Ziggy Stardust

January 2007

 

David Bowie will be 60 on the eighth of this month. He celebrated 50 with a bash at Madison Square Garden, televised around the world as a pay-per-view, but it looks like 60 will be a quieter celebration. He shares a birthday with Elvis Presley, albeit, the King was born 12 years earlier than Bowie. Offstage, Bowie is David Robert Jones. He married his second wife, Iman, in 1992. They have a daughter, Alexandria Zahra Jones, nicknamed Lexie.
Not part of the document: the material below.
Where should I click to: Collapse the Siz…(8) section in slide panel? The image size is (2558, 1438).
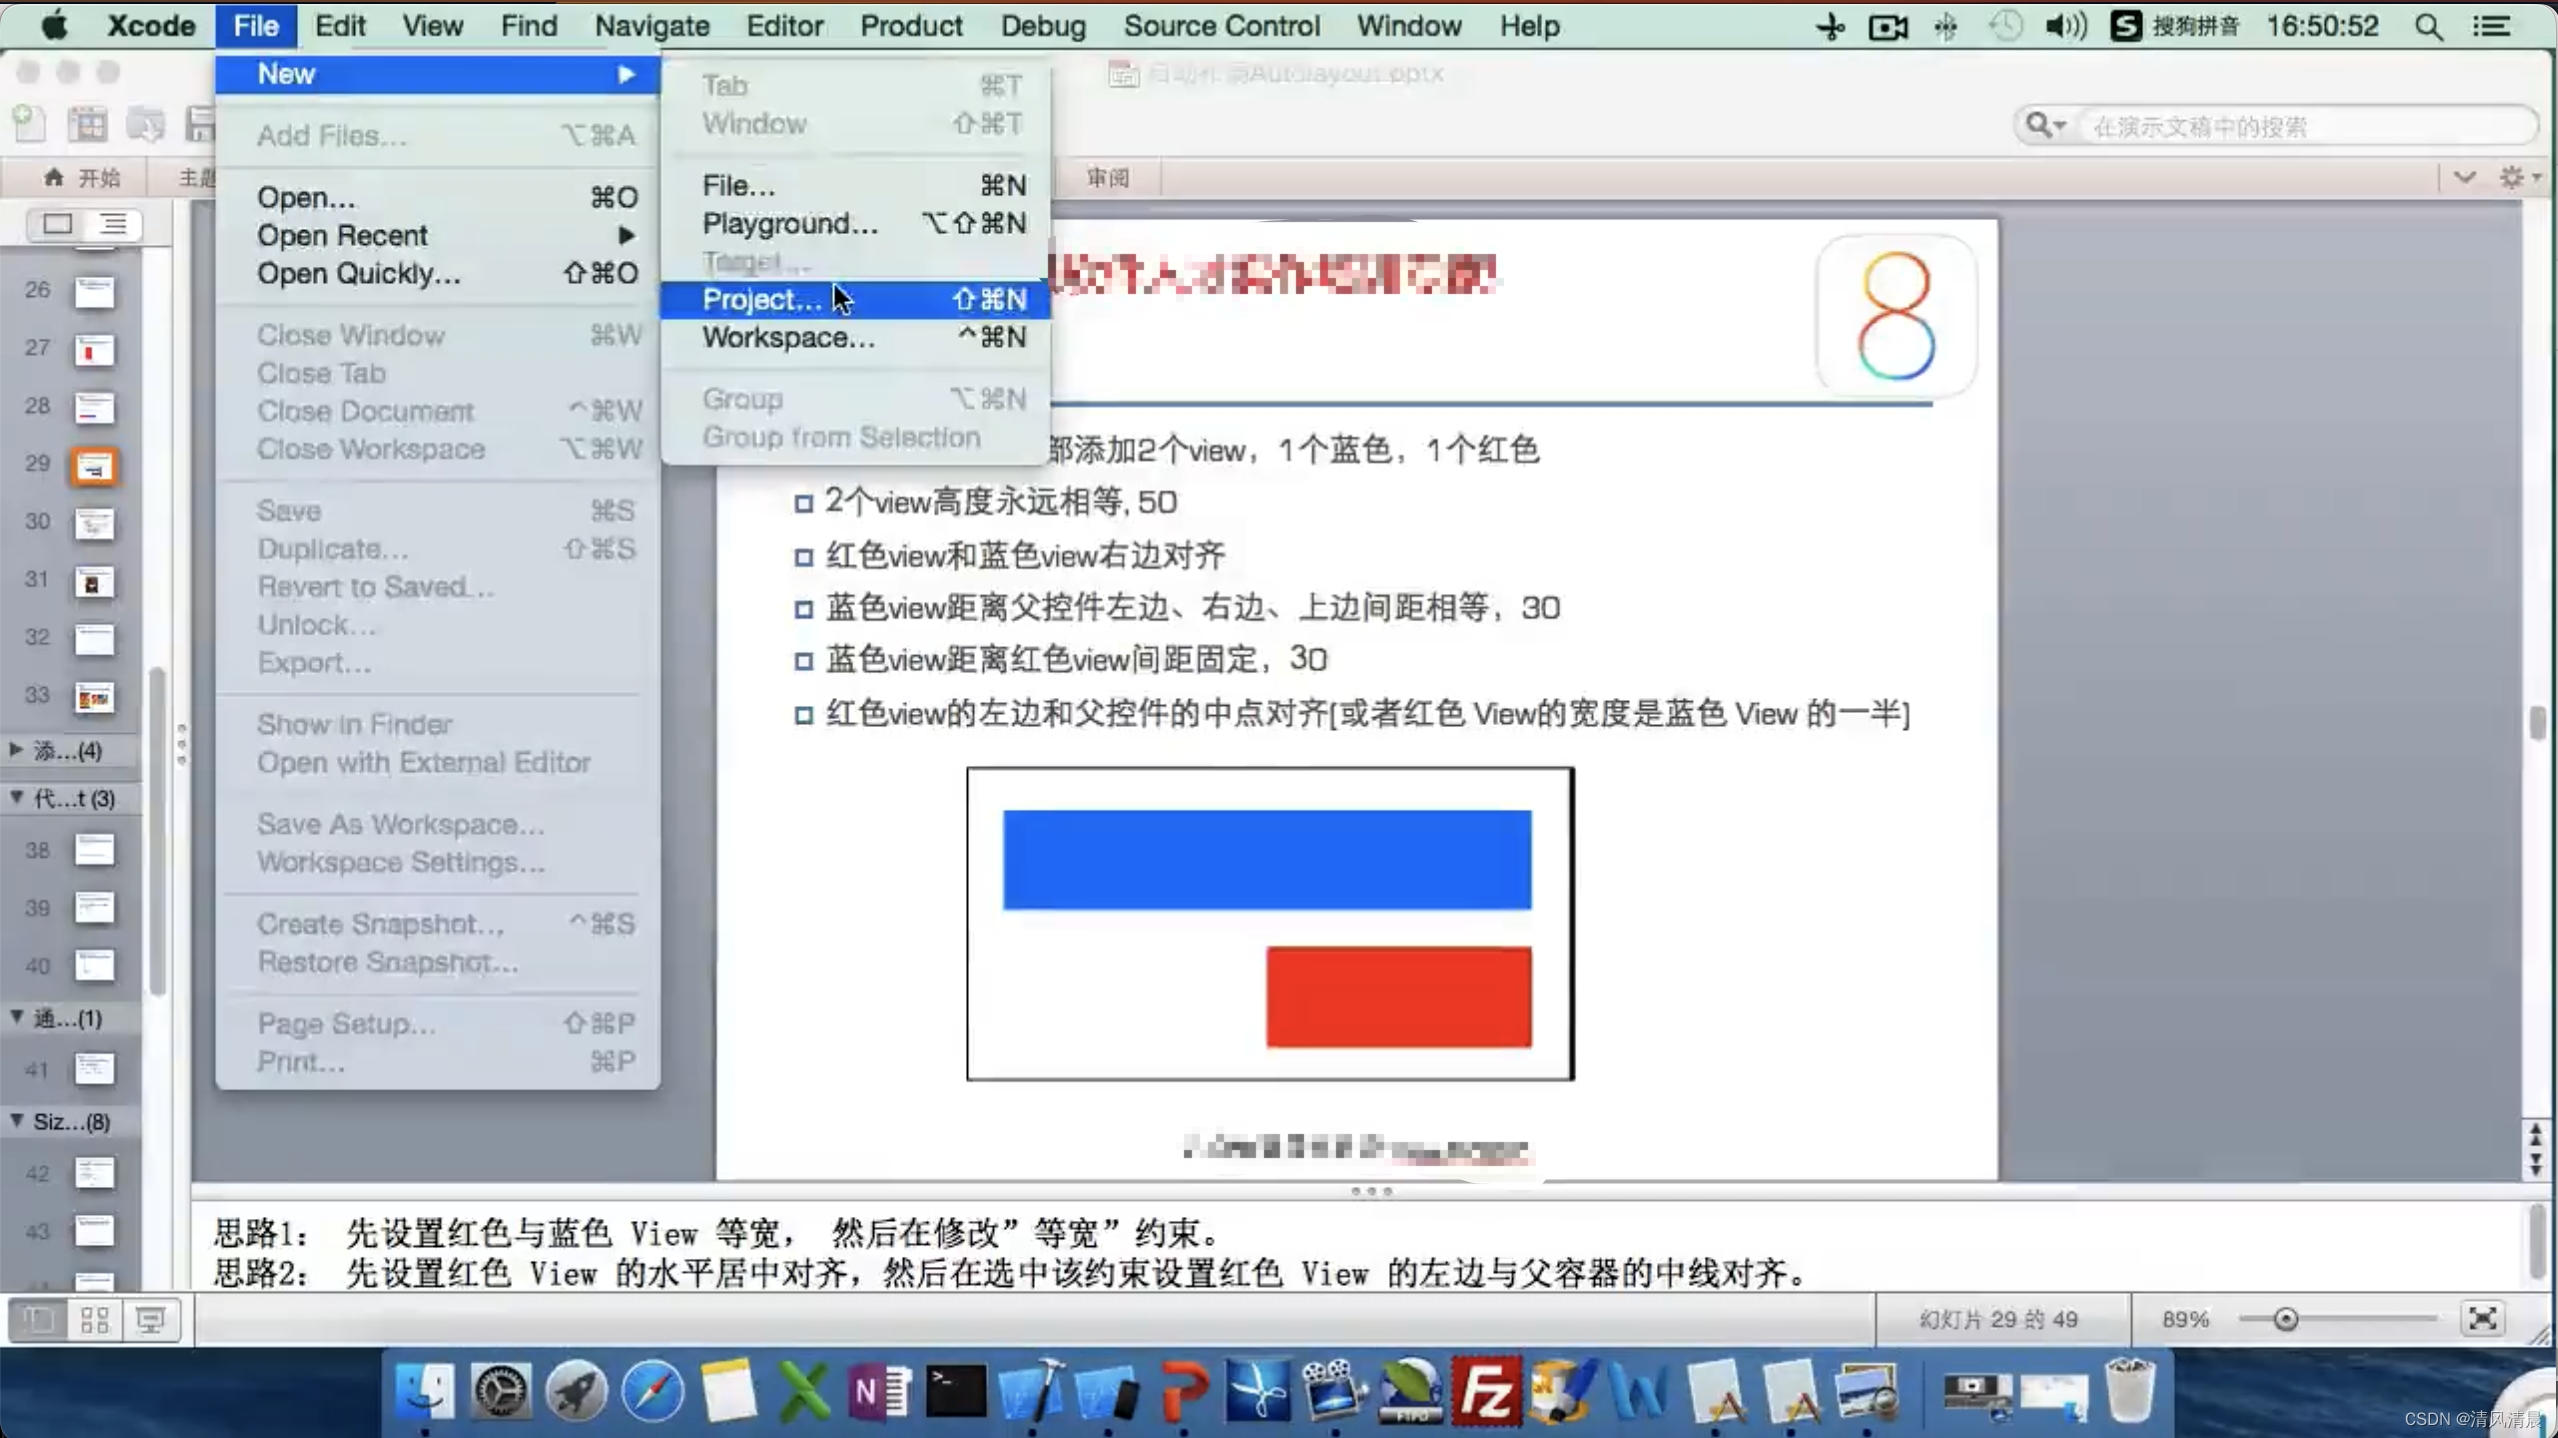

Bowie also has a son Joe, aged 35, with his first wife Angie.

 

I first fell in love with Bowie’s music on a clear, crisp, Christmas Eve night in 1977. My brother was driving the family back from our annual Christmas get-together at my aunt’s country house. While in the back seat looking up at the moon bulging with fullness, Bowie’s song Space Oddity began playing on the radio. My brother turned it up and no one spoke a word. I felt like the earth stood still for those five minutes. The ethereal music and lyrics, the cold night, the stillness all around that permeated past Earth and to the stars, put me in a place I had never been before.

 

I met both David Bowie and his former wife Angie. The meeting with Angie was in 1993 in Cleveland, Ohio, at a book-signing for her exposé, Backstage Passes. I walked into the bookstore not knowing she’d be there. After I shook hands with Angie, a reporter started asking me questions about my favorite Bowie song and how long I was a Bowie fan, and I began to feel sorry for Angie, sitting alone, still in David’s shadow.

 

I met David Bowie on Wednesday, October 11, 1995, after winning six backstage passes from a radio contest. I was such a huge Bowie fan that my vanity license plates read BOWIE. At the concert, I removed the plates from my car to show David as well as to prevent their theft. When I showed David the plates he said, “I’m Bowie, drive me.” I quickly responded, “Every day!” We all shook hands and had a nice photo taken. As part of my prize, I also received mosh-pit tickets. I was lucky enough to move to the very front and watch Bowie sing to me for over two hours, while I stood mesmerized about six feet away from him. Not much could top that night.